Problem to work on: Your copy should match the entries exactly, with the pictures left out.

Dataset entries:
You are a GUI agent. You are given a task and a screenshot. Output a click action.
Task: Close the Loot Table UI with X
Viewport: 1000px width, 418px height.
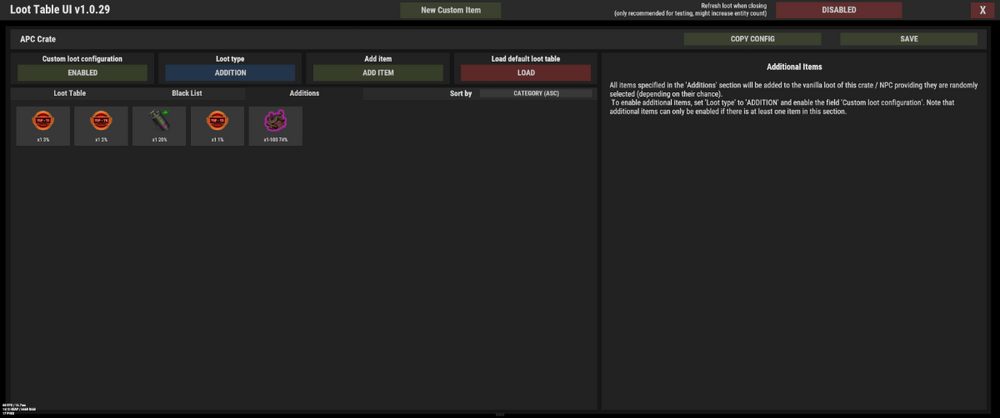(x=982, y=10)
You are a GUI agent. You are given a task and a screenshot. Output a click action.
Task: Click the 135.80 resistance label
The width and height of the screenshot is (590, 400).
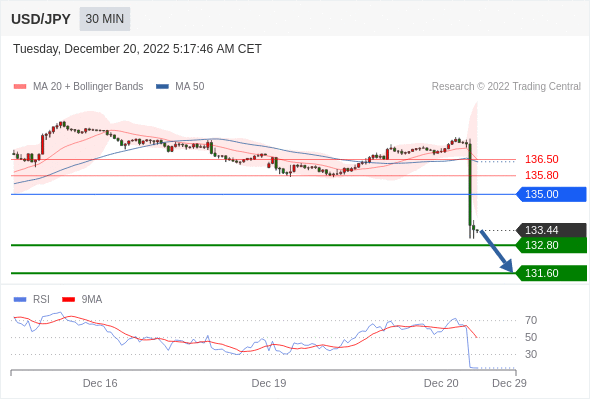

Your solution:
You are a GUI agent. You are given a task and a screenshot. Output a click action.
Task: Close the Loot Table UI with X
Viewport: 1000px width, 418px height.
(x=982, y=10)
You are a GUI agent. You are given a task and a screenshot. Output a click action.
Task: Click the 135.80 resistance label
The width and height of the screenshot is (590, 400).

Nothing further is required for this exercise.